- Information given:
################

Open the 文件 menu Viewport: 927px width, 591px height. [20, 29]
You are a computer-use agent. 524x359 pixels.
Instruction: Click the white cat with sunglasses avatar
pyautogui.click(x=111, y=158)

################

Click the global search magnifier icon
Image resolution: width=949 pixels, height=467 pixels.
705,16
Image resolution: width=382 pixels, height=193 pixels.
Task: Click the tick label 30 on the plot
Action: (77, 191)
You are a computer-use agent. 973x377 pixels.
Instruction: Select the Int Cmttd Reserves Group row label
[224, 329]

################

- Work required: From the records above, transcribe exactly the run of lines that opens with the line holding "Image resolution: width=949" and closes with the line holding "You are a computer-use agent. 973x377 pixels.", both included.

- Completed task:
Image resolution: width=949 pixels, height=467 pixels.
705,16
Image resolution: width=382 pixels, height=193 pixels.
Task: Click the tick label 30 on the plot
Action: (77, 191)
You are a computer-use agent. 973x377 pixels.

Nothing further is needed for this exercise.